C’è un terzo punto: la modifica e la soppressione di disposizioni in tema di detrazione in particolare sopprimendo la previsione della detrazione sino al 75 per cento delle spese sostenute dalle persone fisiche per la partecipazione a scuole o corsi di formazione politica con un tetto annuale per persona. Qui mi ha molto colpito questa soppressione. Era una norma particolarmente cara al gruppo parlamentare di Scelta Civica, ma mi ha molto colpito soprattutto l’argomento cioè che si dicesse: come facciamo a trattare meglio la partecipazione a corsi di formazione politica rispetto alla partecipazione a corsi di volontariato o altre cose ? Questo sembra essere stato l’argomento che ha motivato la soppressione. Perché mi preoccupa questo tipo di argomento, signor Presidente ? Perché vuol dire che noi abbiamo una concezione recessiva e negativa del partito politico, antitetica a quella dell’articolo 49 della Costituzione, l’unica Costituzione tra quelle europee che assegna al partito politico quel compito di fare da tramite perché i cittadini possano concorrere a determinare la politica nazionale; non semplicemente fare da tramite perché i cittadini possano concorrere a formare la volontà politica, come nella Costituzione tedesca o in quella spagnola, ma a determinare la politica nazionale, un compito altissimo. Se non fosse una citazione un po’ eccentrica in quest’Aula mi verrebbe da sottolineare che, tanto tempo fa, Tommaso D’Aquino parlava dell’attività politica come divinius, l’attività più simile alla divinità che un uomo o una donna potessero fare. E, da questo punto di vista, l’articolo 49 della Costituzione, assegnando all’attività politica per il tramite dei partiti quel compito, sicuramente – non so con quanta espressa consapevolezza ma forse era così perché i nostri costituenti la storia e la filosofia la conoscevano – tale connotazione probabilmente voleva dare. 
  
Dire che una detrazione per la formazione politica è troppo alta in quanto questo squilibrerebbe rispetto ad altre apprezzabili attività, secondo me vuol dire avere una concezione del partito politico non in linea con l’articolo 49 della Costituzione. 
  
C’è infine Presidente, un punto problematico che, per la verità, era già presente nella formulazione da noi approvata ad ottobre. E cioè, nel momento in cui noi abbiamo cambiato nome giustamente ma abbiamo soprattutto cambiato la funzione della commissione per il controllo sui rendiconti, che diventa commissione di garanzia sulla trasparenza e anche sul controllo dei rendiconti, probabilmente la composizione di questa commissione, rimasta uguale quando aveva compiti molto diversi, avrebbero potuto utilmente essere rimeditata. Ma, appunto, ci sarà certamente tempo di farlo. La conversione in legge di questo decreto-legge non esaurirà il potere normativo delle Assemblee in materia di democrazia e trasparenza dei partiti, ed ecco perché voglio concludere con una nota di maggiore speranza rispetto a quella ascoltata poco fa nell’intervento, pur molto interessante, del collega Piepoli. 
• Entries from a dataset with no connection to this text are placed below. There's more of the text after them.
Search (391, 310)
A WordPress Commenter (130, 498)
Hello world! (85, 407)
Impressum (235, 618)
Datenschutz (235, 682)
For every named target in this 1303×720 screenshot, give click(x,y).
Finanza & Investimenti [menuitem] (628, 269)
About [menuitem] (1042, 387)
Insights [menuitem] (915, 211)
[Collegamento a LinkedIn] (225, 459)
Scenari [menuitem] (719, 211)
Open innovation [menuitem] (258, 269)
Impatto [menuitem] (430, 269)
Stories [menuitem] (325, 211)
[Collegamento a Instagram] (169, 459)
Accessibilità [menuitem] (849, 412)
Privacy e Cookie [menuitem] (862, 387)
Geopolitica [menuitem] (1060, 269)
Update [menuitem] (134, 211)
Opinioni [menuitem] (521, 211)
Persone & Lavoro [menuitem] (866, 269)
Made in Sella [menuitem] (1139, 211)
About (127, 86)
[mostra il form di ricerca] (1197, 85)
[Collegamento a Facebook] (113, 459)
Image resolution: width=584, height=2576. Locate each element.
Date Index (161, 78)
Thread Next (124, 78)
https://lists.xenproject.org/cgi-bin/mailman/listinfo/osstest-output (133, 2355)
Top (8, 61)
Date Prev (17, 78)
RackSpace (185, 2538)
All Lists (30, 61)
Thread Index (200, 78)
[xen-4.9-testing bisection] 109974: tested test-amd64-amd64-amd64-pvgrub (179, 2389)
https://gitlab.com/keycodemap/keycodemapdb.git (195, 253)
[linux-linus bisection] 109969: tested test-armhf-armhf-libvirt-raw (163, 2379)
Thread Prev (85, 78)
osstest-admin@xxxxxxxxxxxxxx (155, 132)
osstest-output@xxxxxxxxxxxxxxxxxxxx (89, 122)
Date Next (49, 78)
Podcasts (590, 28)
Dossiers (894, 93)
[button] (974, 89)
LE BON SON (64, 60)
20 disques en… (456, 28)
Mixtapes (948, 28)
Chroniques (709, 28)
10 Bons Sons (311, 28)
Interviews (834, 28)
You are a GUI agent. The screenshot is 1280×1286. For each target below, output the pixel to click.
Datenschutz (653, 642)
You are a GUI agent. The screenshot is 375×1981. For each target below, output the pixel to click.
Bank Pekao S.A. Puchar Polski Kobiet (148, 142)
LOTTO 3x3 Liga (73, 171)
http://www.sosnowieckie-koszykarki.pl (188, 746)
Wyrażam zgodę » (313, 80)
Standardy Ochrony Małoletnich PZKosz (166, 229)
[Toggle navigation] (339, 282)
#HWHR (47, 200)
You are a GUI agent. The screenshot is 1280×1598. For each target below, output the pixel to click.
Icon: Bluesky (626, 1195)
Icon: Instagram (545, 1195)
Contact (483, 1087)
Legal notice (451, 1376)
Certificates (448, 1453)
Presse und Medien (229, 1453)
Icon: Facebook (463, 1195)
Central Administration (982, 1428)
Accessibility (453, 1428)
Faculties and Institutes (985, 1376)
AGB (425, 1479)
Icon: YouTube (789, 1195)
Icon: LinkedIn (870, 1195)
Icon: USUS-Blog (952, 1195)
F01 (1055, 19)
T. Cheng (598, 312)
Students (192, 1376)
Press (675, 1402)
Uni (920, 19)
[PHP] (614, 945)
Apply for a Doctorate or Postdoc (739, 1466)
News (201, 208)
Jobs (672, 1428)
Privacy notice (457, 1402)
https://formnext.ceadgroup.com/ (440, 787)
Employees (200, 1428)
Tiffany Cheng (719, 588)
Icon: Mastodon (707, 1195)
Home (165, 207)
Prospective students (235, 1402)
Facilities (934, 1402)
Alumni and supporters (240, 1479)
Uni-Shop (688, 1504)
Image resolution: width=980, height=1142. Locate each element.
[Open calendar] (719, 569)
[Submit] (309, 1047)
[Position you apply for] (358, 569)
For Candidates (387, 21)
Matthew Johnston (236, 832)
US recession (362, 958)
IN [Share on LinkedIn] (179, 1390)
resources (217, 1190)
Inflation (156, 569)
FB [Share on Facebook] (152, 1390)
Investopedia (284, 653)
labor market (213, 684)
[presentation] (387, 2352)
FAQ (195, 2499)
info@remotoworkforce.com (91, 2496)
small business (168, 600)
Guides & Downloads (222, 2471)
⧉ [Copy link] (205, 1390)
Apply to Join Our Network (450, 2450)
Certamente, siamo in presenza di una situazione dove la nozione di partito, di movimento politico è molto diversa da quella del passato. Il tavolo è saltato. La credibilità dei partiti politici va riconquistata. Questo strumento, ancorché imperfetto, come probabilmente è trapelato anche dal mio intervento, potrebbe essere (e qui la speranza c’è tutta) un pur modesto elemento, un avvio di una nuova fase dei rapporti tra cittadini e potere politico nel nostro Paese ed è in questo senso che va l’auspicio di Scelta Civica (Applausi dei deputati del gruppo Scelta Civica per l’Italia).